> _Collected data entries_:
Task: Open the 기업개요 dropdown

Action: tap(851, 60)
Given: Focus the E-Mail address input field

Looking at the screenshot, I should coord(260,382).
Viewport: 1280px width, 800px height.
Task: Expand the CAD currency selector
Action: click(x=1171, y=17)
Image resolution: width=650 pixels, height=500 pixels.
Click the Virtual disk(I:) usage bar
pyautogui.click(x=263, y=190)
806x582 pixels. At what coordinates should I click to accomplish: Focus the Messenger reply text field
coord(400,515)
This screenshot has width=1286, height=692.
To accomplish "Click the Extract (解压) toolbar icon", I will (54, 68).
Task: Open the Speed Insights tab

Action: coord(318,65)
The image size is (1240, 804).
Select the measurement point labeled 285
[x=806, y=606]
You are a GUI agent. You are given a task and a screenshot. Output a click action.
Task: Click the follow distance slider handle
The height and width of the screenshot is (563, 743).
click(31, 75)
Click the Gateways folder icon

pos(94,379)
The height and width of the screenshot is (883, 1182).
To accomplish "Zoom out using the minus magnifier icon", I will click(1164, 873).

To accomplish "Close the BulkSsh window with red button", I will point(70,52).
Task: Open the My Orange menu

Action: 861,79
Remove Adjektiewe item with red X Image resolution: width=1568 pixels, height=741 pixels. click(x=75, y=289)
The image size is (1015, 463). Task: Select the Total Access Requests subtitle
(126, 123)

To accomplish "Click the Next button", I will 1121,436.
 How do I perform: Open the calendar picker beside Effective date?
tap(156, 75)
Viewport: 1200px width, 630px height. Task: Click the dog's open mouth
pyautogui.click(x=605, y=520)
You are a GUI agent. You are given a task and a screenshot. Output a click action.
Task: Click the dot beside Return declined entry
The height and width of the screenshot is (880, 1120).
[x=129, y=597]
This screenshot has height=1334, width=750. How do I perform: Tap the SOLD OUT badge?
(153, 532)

> _To do_:
Wherever the word "will" appears in a line of the data above, copy that line.

> _Answer to the problem_:
To accomplish "Click the Extract (解压) toolbar icon", I will (54, 68).
To accomplish "Zoom out using the minus magnifier icon", I will click(1164, 873).
To accomplish "Close the BulkSsh window with red button", I will point(70,52).
To accomplish "Click the Next button", I will 1121,436.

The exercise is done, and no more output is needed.